Nun ja, aber danach habe ich mich selbst noch zusätzlich ausgebremst. Ich bin nämlich keinesfalls so schlecht vorbereitet, dass ich mich von solchen Fährnissen nicht unabhängig machen könnte. So habe ich beispielsweise die Möglichkeit, über meinen Pocket PC und Handy aufs Internet zuzugreifen. Das ist zwar langsam und nicht gerade preisbewusst, aber um Mails abzurufen und Texte sicherheitszukopieren reicht diese Verbindung. Ich habe schon oft darauf zurückgegriffen, wenn ich auf Reisen mit der örtlichen Infrastruktur nicht zufrieden war.
  Auf Wangerooge bekam ich aber nach wenigen Sekunden immer die Meldung: Verbindung getrennt.
  Es dauerte eine Weile, bis ich den Grund dafür herausfand: Der Provider, den ich bisher immer benutzt habe, hat vor zwei Monaten unbemerkt seine Zugangsnummer geändert. Und als ich mit einiger Mühe die neue Nummer herausgefunden hatte, kam ich auch nicht weiter; denn diese neue Nummer unterstützt nicht mehr den Zugang über Mobilnetz. Ein Problem, das ich kurzfristig nicht lösen konnte ...
  Der letzte Schlag schaltete dann auch noch meinen letzten Workaround aus: Ich arbeite nicht am Computer, wenn ich keine Backups machen kann. Nach meiner Trennung vom Netz blieb mir allerdings immer noch die Möglichkeit, Backups vom Pocket-PC auf mehreren CF-Cards zu machen. Ich packte den Alphasmart also beiseite und setzte mich zum Tippen an den Pocket-PC ... Und stellte fest, dass ich tippen konnte, was ich wollte: Auf dem Bildschirm kam nichts an!
  Dazu muss man wissen, dass der Pocket-PC nur eine sehr kleine Tastatur hat, die man blind nicht benutzen kann. Allerdings habe ich noch eine externe Tastatur, die immer noch sehr klein ist, aber durchaus 10-Finger-fähig. Aber für diese Tastatur waren keine Treiber mehr installiert ...
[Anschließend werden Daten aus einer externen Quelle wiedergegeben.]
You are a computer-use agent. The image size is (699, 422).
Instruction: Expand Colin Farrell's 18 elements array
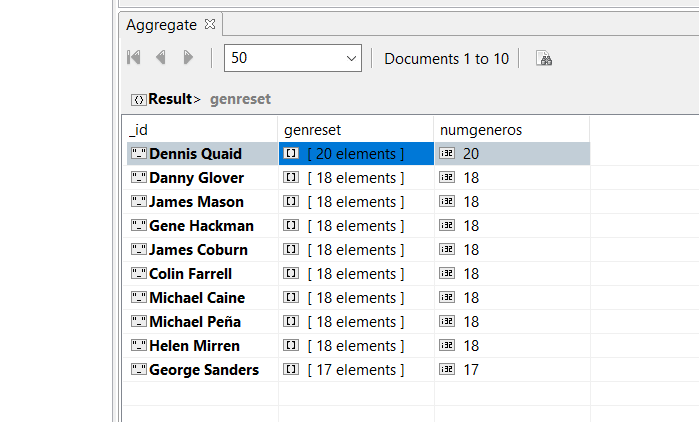[356, 274]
  Ich konnte es nicht fassen. Erst im letzten Jahr habe ich in Spanien den Pocket-PC mitsamt externer Tastatur rege genutzt, und seitdem bewusst nichts mehr geändert. Aber offenbar hatte ich zwischendurch einen System-Reset durchführen müssen, und die Backup-Dateien hatten ein System ohne Tastatur-Treiber gespiegelt. Das wäre an sich nicht so schlimm gewesen, denn die Tastaturtreiber lassen sich schnell aus dem Internet herunterladen – aber zum Datenaustausch zwischen Internet und meinen Geräten auf Wangerooge: Siehe oben!


Und das war es dann. Keine Möglichkeiten, während dieses Nordsee-Aufenthaltes irgendwas vernünftig zu tippen & zu sichern. Damit konnte ich alles streichen, was ich am Computer machen wollte; auch die Blogeinträge, die ich zumindest vortippen und dann rasch aufspielen wollte, sind spärlicher ausgefallen als geplant.
  Und so kam es, dass ich zwar einen schönen Urlaub hatte, in technischer Hinsicht aber tatsächlich auf einer einsamen Insel gestrandet bin.